Records for the task –

★ ★ ★ ★ ★ ★ ★

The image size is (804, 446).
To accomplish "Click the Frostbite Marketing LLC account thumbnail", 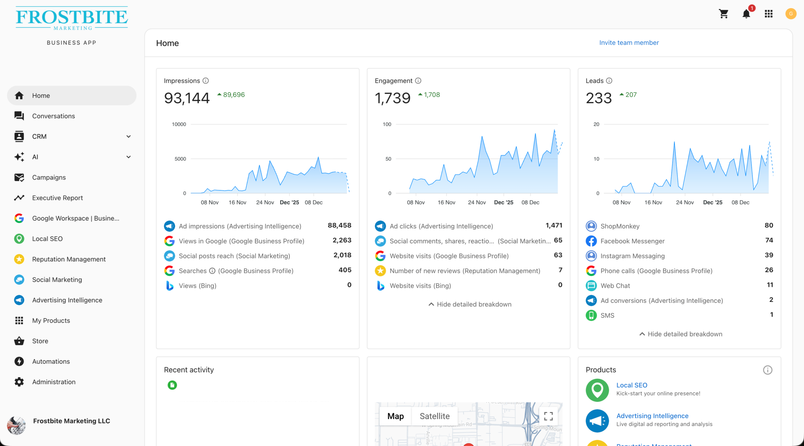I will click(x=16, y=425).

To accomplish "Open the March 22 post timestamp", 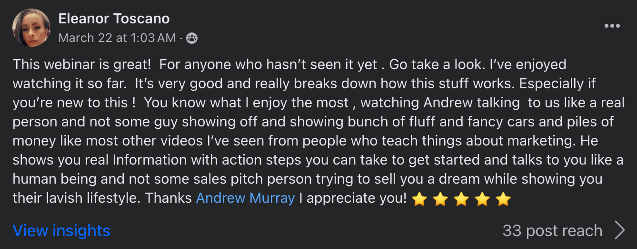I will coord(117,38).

★ ★ ★ ★ ★ ★ ★

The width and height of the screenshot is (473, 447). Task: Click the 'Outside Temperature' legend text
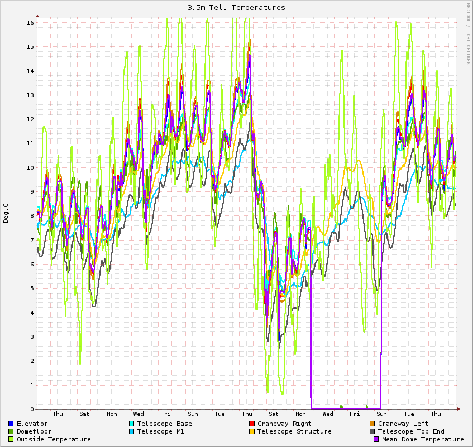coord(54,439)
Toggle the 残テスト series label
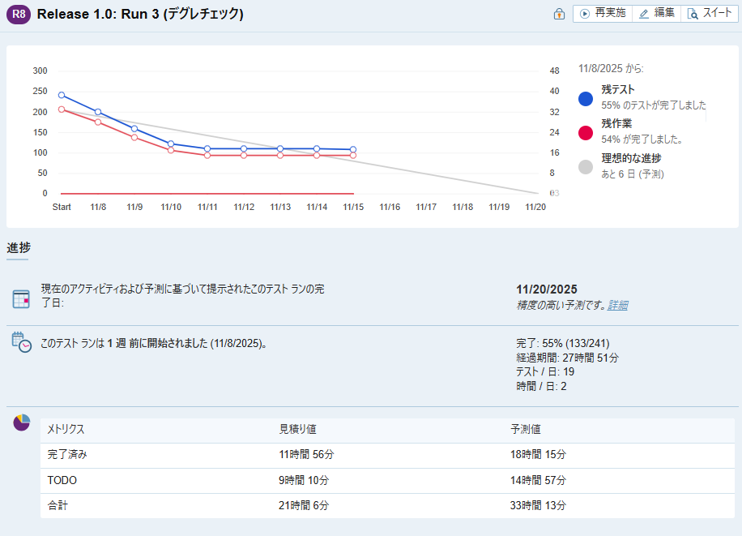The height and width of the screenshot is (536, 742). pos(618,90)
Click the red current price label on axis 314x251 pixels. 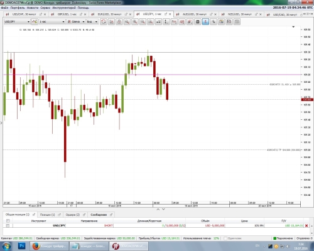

★ ★ ★ ★ ★ ★ ★

Exercise requirements – Can you change "Click" to "Select" in the data from the line with "The width and" to the line with "Click the red", leaving everything else the same and omitting the pictures from your answer?

Written solution –
The width and height of the screenshot is (473, 447). Task: Select the 'Outside Temperature' legend text
coord(54,439)
Toggle the 残テスト series label
The height and width of the screenshot is (536, 742). pos(618,90)
Select the red current price label on axis 314x251 pixels. 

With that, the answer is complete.